===== DATASET EXTRACT

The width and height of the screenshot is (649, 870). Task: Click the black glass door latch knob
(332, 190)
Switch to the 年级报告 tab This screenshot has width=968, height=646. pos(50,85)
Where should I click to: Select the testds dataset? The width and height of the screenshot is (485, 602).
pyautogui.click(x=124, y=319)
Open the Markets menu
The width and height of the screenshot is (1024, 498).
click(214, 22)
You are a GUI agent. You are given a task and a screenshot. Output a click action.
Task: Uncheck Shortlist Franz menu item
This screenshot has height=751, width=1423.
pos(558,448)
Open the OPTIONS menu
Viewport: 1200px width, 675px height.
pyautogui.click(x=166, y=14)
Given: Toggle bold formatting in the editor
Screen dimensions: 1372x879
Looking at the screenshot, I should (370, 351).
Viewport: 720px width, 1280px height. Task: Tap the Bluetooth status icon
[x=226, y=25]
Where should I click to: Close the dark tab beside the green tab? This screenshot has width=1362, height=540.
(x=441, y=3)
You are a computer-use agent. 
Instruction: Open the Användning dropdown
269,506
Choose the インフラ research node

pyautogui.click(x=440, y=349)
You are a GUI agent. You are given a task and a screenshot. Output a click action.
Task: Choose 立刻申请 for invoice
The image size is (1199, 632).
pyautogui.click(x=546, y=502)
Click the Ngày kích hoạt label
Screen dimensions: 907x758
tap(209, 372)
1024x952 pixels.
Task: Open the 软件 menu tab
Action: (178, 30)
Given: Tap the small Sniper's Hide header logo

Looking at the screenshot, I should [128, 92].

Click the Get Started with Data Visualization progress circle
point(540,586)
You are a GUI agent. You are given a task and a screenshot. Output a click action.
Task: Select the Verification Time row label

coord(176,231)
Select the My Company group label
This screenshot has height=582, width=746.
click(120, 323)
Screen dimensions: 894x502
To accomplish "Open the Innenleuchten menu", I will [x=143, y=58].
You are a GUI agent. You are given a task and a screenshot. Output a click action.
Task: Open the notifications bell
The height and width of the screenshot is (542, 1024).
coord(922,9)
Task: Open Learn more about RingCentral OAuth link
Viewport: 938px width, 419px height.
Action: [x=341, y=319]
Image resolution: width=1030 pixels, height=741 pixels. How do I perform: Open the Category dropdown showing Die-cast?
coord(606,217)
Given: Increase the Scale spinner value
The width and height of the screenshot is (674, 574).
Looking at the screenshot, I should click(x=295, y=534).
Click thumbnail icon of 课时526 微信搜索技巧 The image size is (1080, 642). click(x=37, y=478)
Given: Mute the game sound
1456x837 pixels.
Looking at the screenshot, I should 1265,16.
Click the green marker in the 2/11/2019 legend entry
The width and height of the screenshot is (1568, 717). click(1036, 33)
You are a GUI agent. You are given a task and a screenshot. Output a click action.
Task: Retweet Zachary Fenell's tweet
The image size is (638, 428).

==========

Repeat exactly the lines from the one containing "Click thumbnail icon" through the last line of the records above, both included, and nothing else.

Click thumbnail icon of 课时526 微信搜索技巧 The image size is (1080, 642). click(x=37, y=478)
Given: Mute the game sound
1456x837 pixels.
Looking at the screenshot, I should 1265,16.
Click the green marker in the 2/11/2019 legend entry
The width and height of the screenshot is (1568, 717). click(1036, 33)
You are a GUI agent. You are given a task and a screenshot. Output a click action.
Task: Retweet Zachary Fenell's tweet
The image size is (638, 428).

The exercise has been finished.